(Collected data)
= = = = =

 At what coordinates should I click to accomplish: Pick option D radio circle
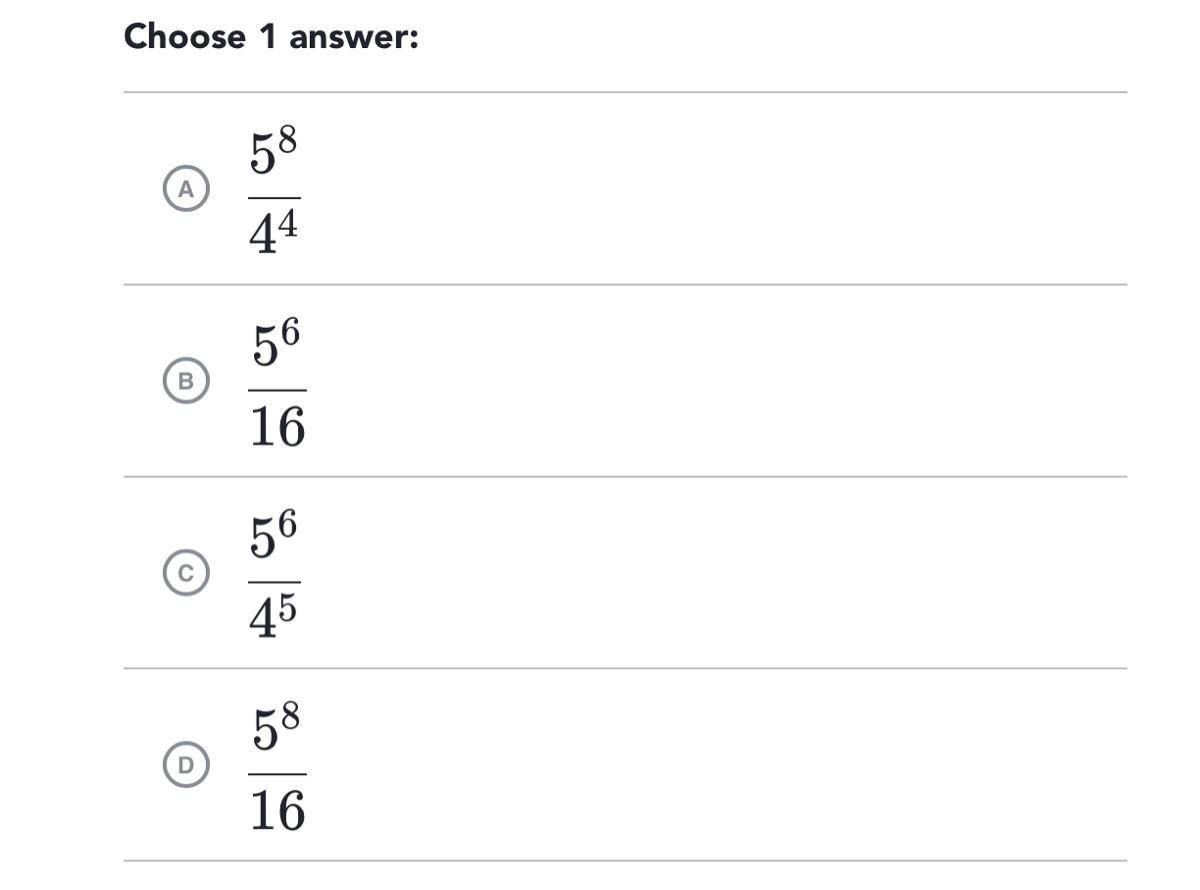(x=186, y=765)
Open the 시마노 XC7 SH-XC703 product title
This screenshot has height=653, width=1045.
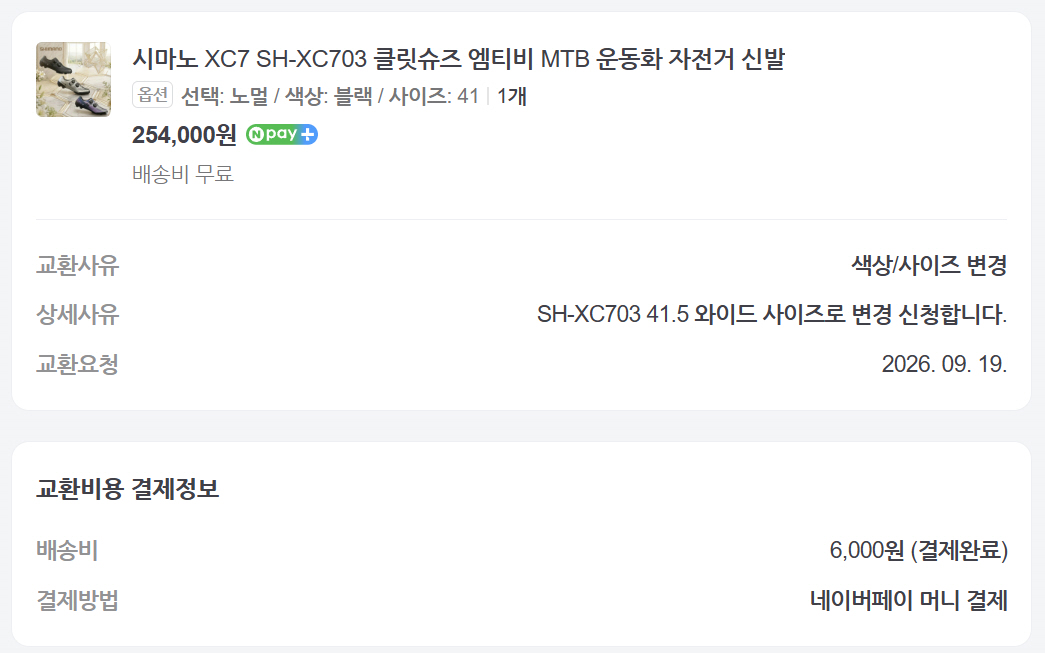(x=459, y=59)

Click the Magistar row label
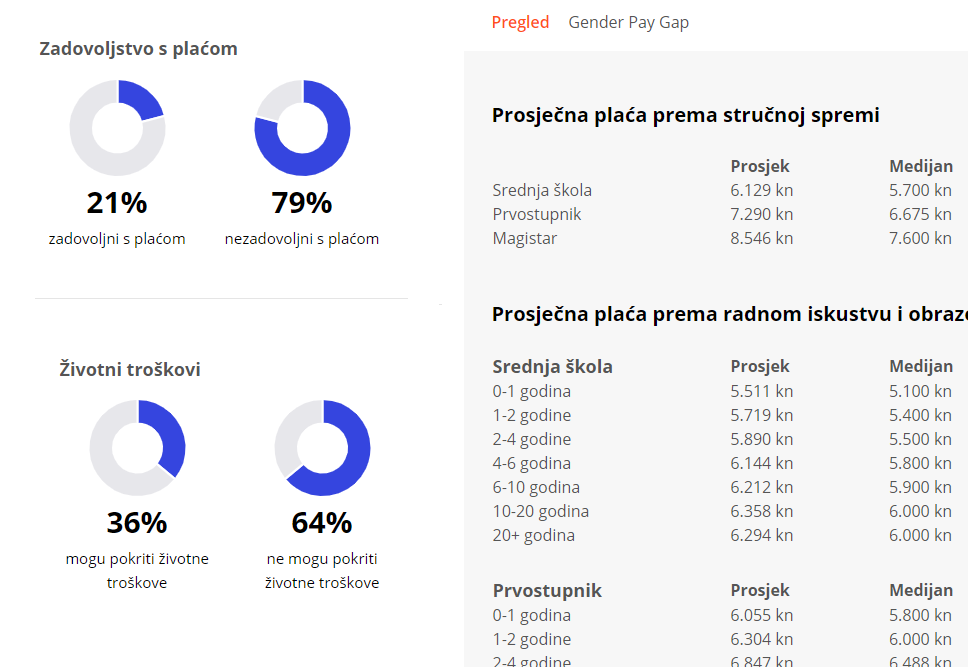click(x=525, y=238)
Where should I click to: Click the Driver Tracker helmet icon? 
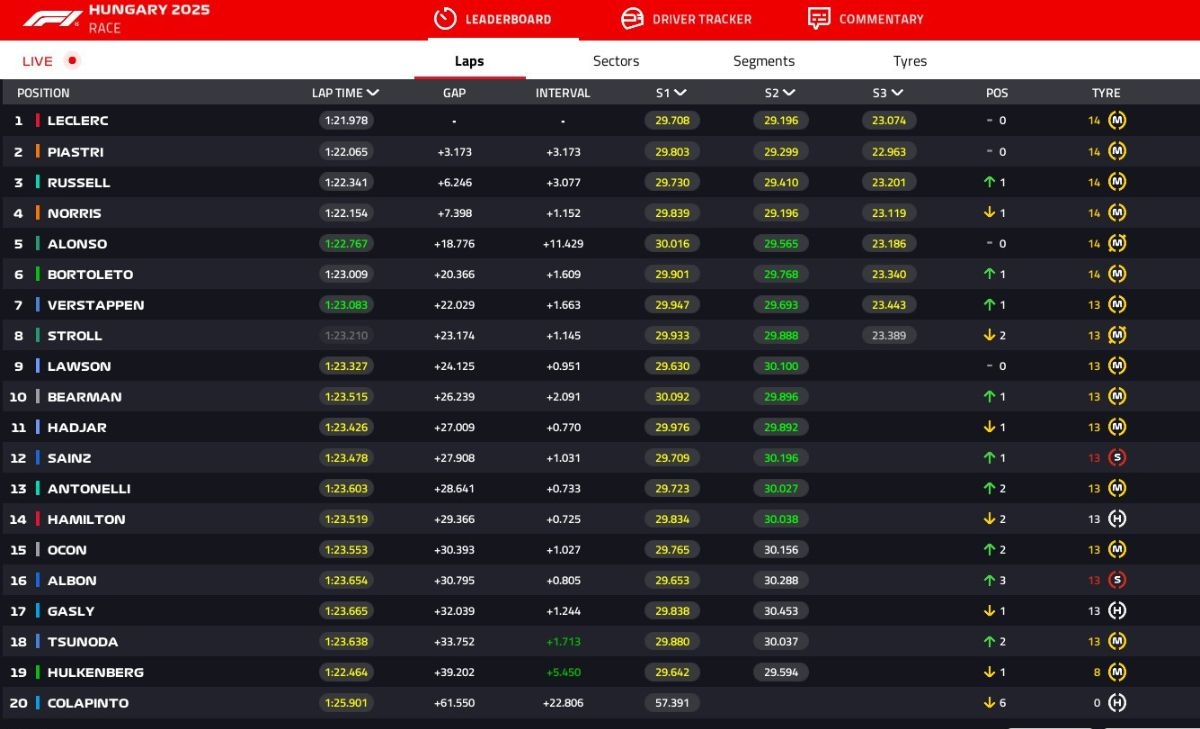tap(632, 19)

= = = = =

● **TASK TO CARRY OUT**: All of the data, minus its pictures, should be repeated exactly.

● **TASK ANSWER**:
 At what coordinates should I click to accomplish: Pick option D radio circle
(x=186, y=765)
Open the 시마노 XC7 SH-XC703 product title
This screenshot has height=653, width=1045.
(x=459, y=59)

Click the Magistar row label
click(x=525, y=238)
Where should I click to: Click the Driver Tracker helmet icon? 
tap(632, 19)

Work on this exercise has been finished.